NDLEA, as an efficient anti-narcotic organization, has had in the last three and a half years unprecedented drug supply reduction feats amidst a rollout of pragmatic policies, tactical measures and progressive developments in drug law policy and enforcement. Among the noteworthy developments were Offensive Action, War Against Drug Abuse (WADA), National Drug Control Master Plan, NDCMP 2021-2025 and Standard Practice and Policy Guidelines for Counsellors. In the renewed war against abuse and trafficking of illicit substances, our programmes are tailored to benefit the youth population in a number of ways. One is reorientation. We recognised that enlightenment will cut through the noise and distorted messages that made young people pliable to the use of psychoactive substances. If not for miseducation and misinformation, why would anyone believe that to ‘get high’ is a normal thing? To address this need, NDLEA created a directorate of media and advocacy in 2021 to, among other functions, counter misinformation, correct misconceptions and circulate accurate information on the consequences of abuse of drug and illicit substances, disseminate news of arrests, seizures and convictions to serve as a deterrent and raise public awareness on substance abuse for what it really is: illegal behaviour.

To these ends, we have deployed the full gamut of communication tools, technology and media.

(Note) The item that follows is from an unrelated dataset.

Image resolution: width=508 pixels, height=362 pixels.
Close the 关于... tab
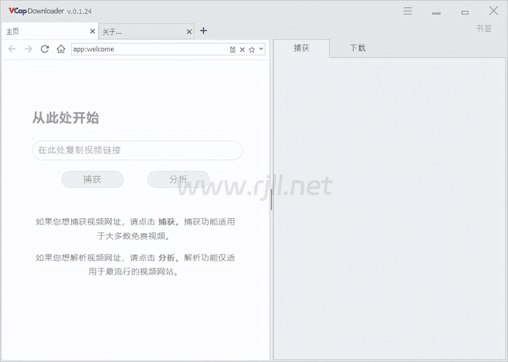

We have a commanding presence on social media platforms where we engage with young people. Now, there is no room for any wrong information about drug use and abuse to thrive.

Second is preventing substance abuse. The axiom ‘catch them young’ is a strategy that works with youths when it comes to preventing them from getting involved with illicit substances. To do this, we need the functional units and components of society―family, religious institution, traditional institution, schools etc―to work in concert with the agency. It is to this end that we launched the War Against Drug Abuse (WADA) campaign on June 26, 2021. WADA is designed to cascade down to the grassroots and entrench an anti-substance abuse culture. And in the last three years, we have had 6,423 sensitisation programmes in schools, worship places, motor parks, markets, communities, among others.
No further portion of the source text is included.